課題の目標: 次の行をすべて、一字も変えずに書き写すこと。

利用できるデータ:
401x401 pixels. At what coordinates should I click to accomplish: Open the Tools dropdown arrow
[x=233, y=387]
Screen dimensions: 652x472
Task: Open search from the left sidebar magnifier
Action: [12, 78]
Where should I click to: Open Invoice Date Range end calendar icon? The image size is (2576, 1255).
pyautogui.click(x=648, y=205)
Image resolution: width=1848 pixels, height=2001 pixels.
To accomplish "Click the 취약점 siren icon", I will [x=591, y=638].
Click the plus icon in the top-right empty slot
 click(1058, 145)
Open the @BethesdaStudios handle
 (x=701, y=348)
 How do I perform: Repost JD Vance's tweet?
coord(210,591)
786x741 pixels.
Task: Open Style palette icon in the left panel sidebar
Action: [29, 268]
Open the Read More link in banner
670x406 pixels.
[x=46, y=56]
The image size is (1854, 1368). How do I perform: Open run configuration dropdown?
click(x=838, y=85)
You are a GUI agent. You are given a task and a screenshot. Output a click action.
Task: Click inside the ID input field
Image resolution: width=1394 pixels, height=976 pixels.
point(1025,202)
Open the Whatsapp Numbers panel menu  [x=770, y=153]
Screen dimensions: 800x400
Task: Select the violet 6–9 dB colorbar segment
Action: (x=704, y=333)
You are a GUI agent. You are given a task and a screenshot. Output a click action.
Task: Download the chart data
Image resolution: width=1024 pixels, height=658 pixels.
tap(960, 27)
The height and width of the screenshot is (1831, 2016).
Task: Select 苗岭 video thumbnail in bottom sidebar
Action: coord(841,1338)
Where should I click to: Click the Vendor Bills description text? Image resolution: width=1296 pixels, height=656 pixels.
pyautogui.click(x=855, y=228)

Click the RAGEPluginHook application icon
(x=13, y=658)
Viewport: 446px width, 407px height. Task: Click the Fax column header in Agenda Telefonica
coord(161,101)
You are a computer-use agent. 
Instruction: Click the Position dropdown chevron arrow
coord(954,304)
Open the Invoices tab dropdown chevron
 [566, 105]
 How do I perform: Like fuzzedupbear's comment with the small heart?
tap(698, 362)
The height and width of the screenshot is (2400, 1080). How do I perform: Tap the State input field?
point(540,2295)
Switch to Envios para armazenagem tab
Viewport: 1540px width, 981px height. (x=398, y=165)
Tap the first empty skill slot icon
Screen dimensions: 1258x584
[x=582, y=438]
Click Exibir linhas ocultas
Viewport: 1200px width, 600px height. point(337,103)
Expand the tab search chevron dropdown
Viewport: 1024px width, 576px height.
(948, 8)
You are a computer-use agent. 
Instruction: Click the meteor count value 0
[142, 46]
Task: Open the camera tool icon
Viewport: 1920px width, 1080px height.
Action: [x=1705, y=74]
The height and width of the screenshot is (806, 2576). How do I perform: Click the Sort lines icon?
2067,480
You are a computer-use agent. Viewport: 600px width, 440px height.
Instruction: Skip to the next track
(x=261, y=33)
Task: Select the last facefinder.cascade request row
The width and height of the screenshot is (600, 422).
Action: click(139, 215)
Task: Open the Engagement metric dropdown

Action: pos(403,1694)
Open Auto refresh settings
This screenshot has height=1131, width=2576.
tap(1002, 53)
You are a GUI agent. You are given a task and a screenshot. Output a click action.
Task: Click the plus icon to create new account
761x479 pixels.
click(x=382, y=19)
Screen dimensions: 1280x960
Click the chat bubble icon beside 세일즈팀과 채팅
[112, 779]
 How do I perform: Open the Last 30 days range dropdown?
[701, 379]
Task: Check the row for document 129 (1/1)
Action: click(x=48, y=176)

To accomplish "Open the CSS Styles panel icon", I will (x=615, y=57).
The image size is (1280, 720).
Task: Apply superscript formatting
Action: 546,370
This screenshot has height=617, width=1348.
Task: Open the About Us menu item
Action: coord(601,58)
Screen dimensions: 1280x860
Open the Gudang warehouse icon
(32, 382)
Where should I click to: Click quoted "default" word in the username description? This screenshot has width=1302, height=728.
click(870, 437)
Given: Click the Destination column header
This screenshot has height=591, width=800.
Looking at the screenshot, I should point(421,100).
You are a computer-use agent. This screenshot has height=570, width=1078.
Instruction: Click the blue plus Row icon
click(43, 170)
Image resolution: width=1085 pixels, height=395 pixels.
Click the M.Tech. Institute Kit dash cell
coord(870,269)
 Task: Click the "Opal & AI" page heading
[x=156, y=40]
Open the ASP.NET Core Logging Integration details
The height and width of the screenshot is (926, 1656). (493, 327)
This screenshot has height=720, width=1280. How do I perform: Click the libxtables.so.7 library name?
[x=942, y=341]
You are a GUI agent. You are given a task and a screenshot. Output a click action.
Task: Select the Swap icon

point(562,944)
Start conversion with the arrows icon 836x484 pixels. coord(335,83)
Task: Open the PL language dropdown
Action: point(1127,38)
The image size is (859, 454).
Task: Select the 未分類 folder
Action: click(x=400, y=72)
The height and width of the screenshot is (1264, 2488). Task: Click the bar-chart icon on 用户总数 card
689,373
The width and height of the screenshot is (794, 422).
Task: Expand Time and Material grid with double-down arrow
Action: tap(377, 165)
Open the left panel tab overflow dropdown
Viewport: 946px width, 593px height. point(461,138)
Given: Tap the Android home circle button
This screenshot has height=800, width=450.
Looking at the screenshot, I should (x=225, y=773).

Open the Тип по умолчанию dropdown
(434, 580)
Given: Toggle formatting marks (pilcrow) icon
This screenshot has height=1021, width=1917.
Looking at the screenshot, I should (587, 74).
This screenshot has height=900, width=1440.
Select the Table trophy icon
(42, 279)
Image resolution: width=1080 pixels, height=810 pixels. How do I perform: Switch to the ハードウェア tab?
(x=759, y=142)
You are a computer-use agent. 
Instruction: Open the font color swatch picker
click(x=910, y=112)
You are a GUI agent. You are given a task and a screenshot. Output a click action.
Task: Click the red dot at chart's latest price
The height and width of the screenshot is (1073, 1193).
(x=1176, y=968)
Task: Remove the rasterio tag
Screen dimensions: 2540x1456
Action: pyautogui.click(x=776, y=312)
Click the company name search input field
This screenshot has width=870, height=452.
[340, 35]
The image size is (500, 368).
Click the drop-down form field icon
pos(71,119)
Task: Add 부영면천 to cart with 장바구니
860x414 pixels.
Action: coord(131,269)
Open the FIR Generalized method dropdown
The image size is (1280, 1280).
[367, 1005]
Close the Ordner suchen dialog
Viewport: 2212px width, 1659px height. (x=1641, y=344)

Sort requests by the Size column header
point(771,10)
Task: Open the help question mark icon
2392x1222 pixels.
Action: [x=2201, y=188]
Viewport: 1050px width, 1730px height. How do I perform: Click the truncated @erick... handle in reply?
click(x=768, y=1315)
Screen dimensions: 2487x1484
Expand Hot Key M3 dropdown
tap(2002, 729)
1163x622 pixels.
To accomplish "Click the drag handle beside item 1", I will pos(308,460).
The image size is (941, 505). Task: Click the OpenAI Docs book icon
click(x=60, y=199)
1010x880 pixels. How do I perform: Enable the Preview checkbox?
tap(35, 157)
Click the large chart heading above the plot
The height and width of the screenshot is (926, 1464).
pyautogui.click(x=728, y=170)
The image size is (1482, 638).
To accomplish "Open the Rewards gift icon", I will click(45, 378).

問題の解答:
401x401 pixels. At what coordinates should I click to accomplish: Open the Tools dropdown arrow
[x=233, y=387]
Screen dimensions: 652x472
Task: Open search from the left sidebar magnifier
Action: [12, 78]
Where should I click to: Open Invoice Date Range end calendar icon? The image size is (2576, 1255).
pyautogui.click(x=648, y=205)
Image resolution: width=1848 pixels, height=2001 pixels.
To accomplish "Click the 취약점 siren icon", I will [x=591, y=638].
Click the plus icon in the top-right empty slot
 click(1058, 145)
Open the @BethesdaStudios handle
 (x=701, y=348)
 How do I perform: Repost JD Vance's tweet?
coord(210,591)
786x741 pixels.
Task: Open Style palette icon in the left panel sidebar
Action: [29, 268]
Open the Read More link in banner
670x406 pixels.
[x=46, y=56]
The image size is (1854, 1368). How do I perform: Open run configuration dropdown?
click(x=838, y=85)
You are a GUI agent. You are given a task and a screenshot. Output a click action.
Task: Click inside the ID input field
Image resolution: width=1394 pixels, height=976 pixels.
point(1025,202)
Open the Whatsapp Numbers panel menu  [x=770, y=153]
Screen dimensions: 800x400
Task: Select the violet 6–9 dB colorbar segment
Action: (x=704, y=333)
You are a GUI agent. You are given a task and a screenshot. Output a click action.
Task: Download the chart data
Image resolution: width=1024 pixels, height=658 pixels.
tap(960, 27)
The height and width of the screenshot is (1831, 2016).
Task: Select 苗岭 video thumbnail in bottom sidebar
Action: coord(841,1338)
Where should I click to: Click the Vendor Bills description text? Image resolution: width=1296 pixels, height=656 pixels.
pyautogui.click(x=855, y=228)

Click the RAGEPluginHook application icon
(x=13, y=658)
Viewport: 446px width, 407px height. Task: Click the Fax column header in Agenda Telefonica
coord(161,101)
You are a computer-use agent. 
Instruction: Click the Position dropdown chevron arrow
coord(954,304)
Open the Invoices tab dropdown chevron
 [566, 105]
 How do I perform: Like fuzzedupbear's comment with the small heart?
tap(698, 362)
The height and width of the screenshot is (2400, 1080). How do I perform: Tap the State input field?
point(540,2295)
Switch to Envios para armazenagem tab
Viewport: 1540px width, 981px height. (x=398, y=165)
Tap the first empty skill slot icon
Screen dimensions: 1258x584
[x=582, y=438]
Click Exibir linhas ocultas
Viewport: 1200px width, 600px height. point(337,103)
Expand the tab search chevron dropdown
Viewport: 1024px width, 576px height.
(948, 8)
You are a computer-use agent. 
Instruction: Click the meteor count value 0
[142, 46]
Task: Open the camera tool icon
Viewport: 1920px width, 1080px height.
Action: [x=1705, y=74]
The height and width of the screenshot is (806, 2576). How do I perform: Click the Sort lines icon?
2067,480
You are a computer-use agent. Viewport: 600px width, 440px height.
Instruction: Skip to the next track
(x=261, y=33)
Task: Select the last facefinder.cascade request row
The width and height of the screenshot is (600, 422).
Action: click(139, 215)
Task: Open the Engagement metric dropdown

Action: pos(403,1694)
Open Auto refresh settings
This screenshot has height=1131, width=2576.
tap(1002, 53)
You are a GUI agent. You are given a task and a screenshot. Output a click action.
Task: Click the plus icon to create new account
761x479 pixels.
click(x=382, y=19)
Screen dimensions: 1280x960
Click the chat bubble icon beside 세일즈팀과 채팅
[112, 779]
 How do I perform: Open the Last 30 days range dropdown?
[701, 379]
Task: Check the row for document 129 (1/1)
Action: click(x=48, y=176)

To accomplish "Open the CSS Styles panel icon", I will (x=615, y=57).
The image size is (1280, 720).
Task: Apply superscript formatting
Action: 546,370
This screenshot has height=617, width=1348.
Task: Open the About Us menu item
Action: coord(601,58)
Screen dimensions: 1280x860
Open the Gudang warehouse icon
(32, 382)
Where should I click to: Click quoted "default" word in the username description? This screenshot has width=1302, height=728.
click(870, 437)
Given: Click the Destination column header
This screenshot has height=591, width=800.
Looking at the screenshot, I should point(421,100).
You are a computer-use agent. This screenshot has height=570, width=1078.
Instruction: Click the blue plus Row icon
click(43, 170)
Image resolution: width=1085 pixels, height=395 pixels.
Click the M.Tech. Institute Kit dash cell
coord(870,269)
 Task: Click the "Opal & AI" page heading
[x=156, y=40]
Open the ASP.NET Core Logging Integration details
The height and width of the screenshot is (926, 1656). (493, 327)
This screenshot has height=720, width=1280. How do I perform: Click the libxtables.so.7 library name?
[x=942, y=341]
You are a GUI agent. You are given a task and a screenshot. Output a click action.
Task: Select the Swap icon

point(562,944)
Start conversion with the arrows icon 836x484 pixels. coord(335,83)
Task: Open the PL language dropdown
Action: point(1127,38)
The image size is (859, 454).
Task: Select the 未分類 folder
Action: click(x=400, y=72)
The height and width of the screenshot is (1264, 2488). Task: Click the bar-chart icon on 用户总数 card
689,373
The width and height of the screenshot is (794, 422).
Task: Expand Time and Material grid with double-down arrow
Action: tap(377, 165)
Open the left panel tab overflow dropdown
Viewport: 946px width, 593px height. point(461,138)
Given: Tap the Android home circle button
This screenshot has height=800, width=450.
Looking at the screenshot, I should (x=225, y=773).

Open the Тип по умолчанию dropdown
(434, 580)
Given: Toggle formatting marks (pilcrow) icon
This screenshot has height=1021, width=1917.
Looking at the screenshot, I should (587, 74).
This screenshot has height=900, width=1440.
Select the Table trophy icon
(42, 279)
Image resolution: width=1080 pixels, height=810 pixels. How do I perform: Switch to the ハードウェア tab?
(x=759, y=142)
You are a computer-use agent. 
Instruction: Open the font color swatch picker
click(x=910, y=112)
You are a GUI agent. You are given a task and a screenshot. Output a click action.
Task: Click the red dot at chart's latest price
The height and width of the screenshot is (1073, 1193).
(x=1176, y=968)
Task: Remove the rasterio tag
Screen dimensions: 2540x1456
Action: pyautogui.click(x=776, y=312)
Click the company name search input field
This screenshot has width=870, height=452.
[340, 35]
The image size is (500, 368).
Click the drop-down form field icon
pos(71,119)
Task: Add 부영면천 to cart with 장바구니
860x414 pixels.
Action: coord(131,269)
Open the FIR Generalized method dropdown
The image size is (1280, 1280).
[367, 1005]
Close the Ordner suchen dialog
Viewport: 2212px width, 1659px height. (x=1641, y=344)

Sort requests by the Size column header
point(771,10)
Task: Open the help question mark icon
2392x1222 pixels.
Action: [x=2201, y=188]
Viewport: 1050px width, 1730px height. How do I perform: Click the truncated @erick... handle in reply?
click(x=768, y=1315)
Screen dimensions: 2487x1484
Expand Hot Key M3 dropdown
tap(2002, 729)
1163x622 pixels.
To accomplish "Click the drag handle beside item 1", I will pos(308,460).
The image size is (941, 505). Task: Click the OpenAI Docs book icon
click(x=60, y=199)
1010x880 pixels. How do I perform: Enable the Preview checkbox?
tap(35, 157)
Click the large chart heading above the plot
The height and width of the screenshot is (926, 1464).
pyautogui.click(x=728, y=170)
The image size is (1482, 638).
To accomplish "Open the Rewards gift icon", I will click(45, 378).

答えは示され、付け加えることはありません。